Kurt Schaefer doesn’t understand what prosecutors do, pushes for stand your ground in Missouri
As a rule, prosecutors don’t like so-called “stand your ground” gun laws — those that allow citizens to use lethal force in the face of a perceived threat without first attempting to retreat. Such laws, according to the Association of Prosecuting Attorneys, “may inhibit the ability of law enforcement and prosecutors to hold violent criminals accountable; may encourage vigilante behavior; and, in some circumstances, may put law enforcement lives at greater risk.”
The APA, a national organization, issued that statement after George Zimmerman shot unarmed teenager Trayvon Martin four years ago in Florida, a stand-your-ground state. That episode and its broad fallout took much of the luster off the stand-your-ground movement. Once on every pro-gun state legislator’s to-do list, new stand-your-ground bills have mostly gathered dust the past few years.
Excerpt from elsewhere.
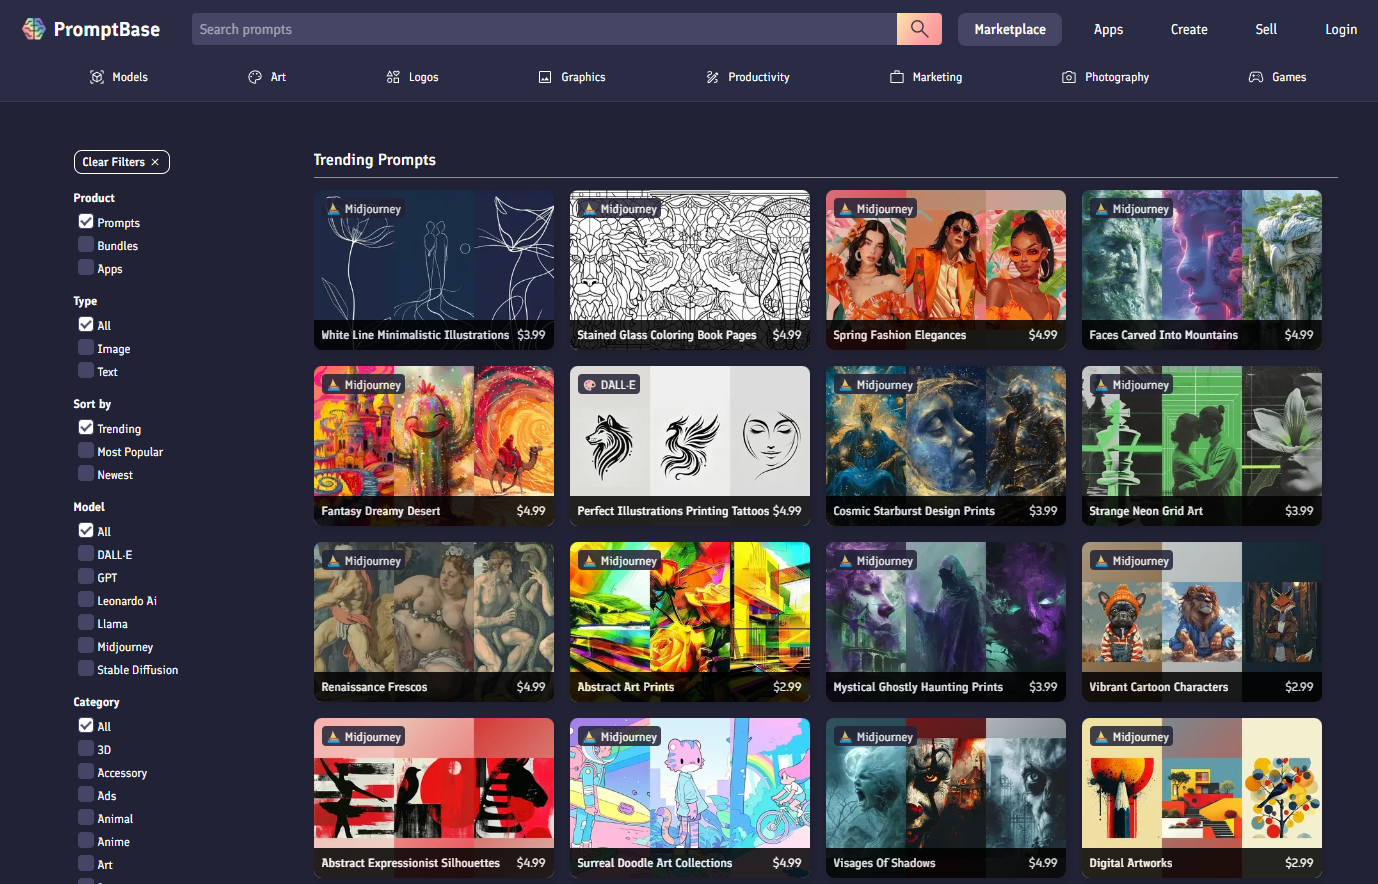Click the Games controller icon
The height and width of the screenshot is (884, 1378).
pos(1256,77)
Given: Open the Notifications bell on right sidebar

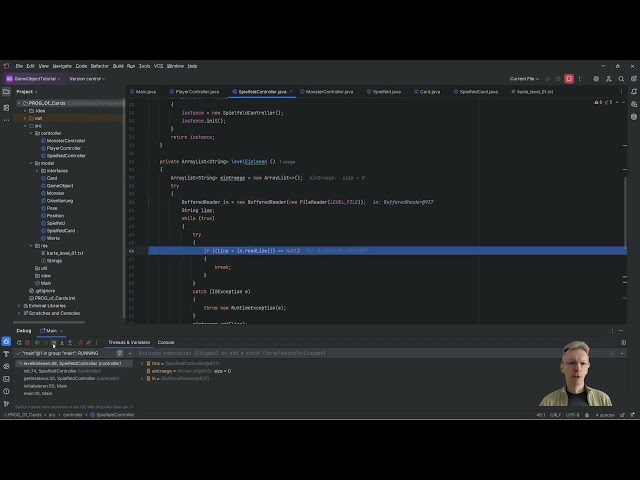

Kurt Schaefer, a Missouri senator vying to become the state’s top prosecutor, must have missed that memo.
Even as he is waging an intense campaign to win the Republican nomination for attorney general, Schaefer is pushing legislation that would make Missouri the first state in five years to pass a stand-your-ground law.
He proposed an expansion of Missouri’s self-defense law as a stand-alone bill earlier this session, and recently succeeded in attaching its provisions to a larger crime bill as an amendment. The Senate passed the bill, which now awaits action by the House.
To push legislation that could jeopardize public safety is not unusual for Schaefer. Two years ago, he guided a poorly worded constitutional amendment, guaranteeing expanded gun rights, through the General Assembly. Missouri prosecutors were appalled, but voters passed it — leading to legal action over whether certain persons with felony convictions could carry guns. The state Supreme Court eventually overturned a lower court’s ruling and ruled against the felons.
Jackson County Prosecutor Jean Peters Baker hasn’t forgotten the fracas over Constitutional Amendment 5, and she isn’t happy about the prospect of a stand-your-ground law in Missouri.
“Sen. Schaefer played the same politics with Amendment 5, all at the expense of our communities,” she tells The Pitch. “He offers no support from public-safety advocates or prosecutors who protect this community every day.”
Schaefer’s new gift to the gun lobby would expand Missouri’s “castle doctrine” law, which allows lethal force to defend one’s home and property against an intruder. If his amendment becomes law, a citizen could use a bullet to respond to a perceived threat without first attempting to retreat in any place “he or she has a right to be.” That means not just at home but on a street or in a shop — or just about anywhere.
Should someone be killed or wounded and the case go to trial, the burden would be on prosecutors to prove that a citizen did not feel threatened enough to justify the use of deadly force. Current law requires defendants to show that they did experience a viable threat.
It’s pretty easy to see why prosecutors think a law like this has the potential to get innocent people killed and create firestorms like the Trayvon Martin case.
But Schaefer, who seems to think that the best way to become Missouri’s attorney general is to push the limits on hot-button issues like abortion and guns, apparently isn’t worried about making that job more difficult should he obtain it. He argues instead that citizens should be able to focus on self-defense without fearing the legal consequences of their actions.
Schaefer’s provocative sponsorship of a stand-your-ground law is only the latest reason for Missourians to doubt his fitness for the office he seeks.
Let’s set aside, for now, his witch hunt against Planned Parenthood. Let’s also save for another day the allegations that he tried to pressure University of Missouri system officials to deny a sabbatical leave to law professor Josh Hawley, who also wants the GOP nomination for attorney general.
Let’s look at an actual criminal case.
In March, Pablo Serrano-Vitorino was charged with first-degree murder, following a killing spree that took the lives of four men in Kansas City, Kansas, and one man in New Florence, Missouri.
Schaefer, the man who aspires to be Missouri’s attorney general, took to Twitter with a wildly irresponsible message. Superimposed on a doctored photo of the suspect, he declared: “this monster should be tried and executed in Missouri, by Missouri. Period.”
Sure. Let’s get right to the execution. Who cares about the right to a fair trial and little things like the U.S. Constitution?
The Missouri Supreme Court’s rules of professional conduct say prosecutors should “refrain from making extrajudicial comments that have a substantial likelihood of heightening public condemnation of the accused…” As guidelines for well-trained, high-profile, taxpayer-backed lawyers go, that one seems pretty obvious. But Schaefer’s tweet manages to violate just about every individual word of it.
Paradoxically, even voters drawn to the biblical fury of Schaefer’s tweet should think twice about their candidate. With that outburst, he demonstrated a prejudice that would be highly problematic should Schaefer become Missouri’s attorney general and should his office inherit the Serrano-Vitorino case. He can’t secure a conviction if his remarks have precluded him from participating in a trial.
Schaefer just keeps providing reasons for voters to stand their ground against him.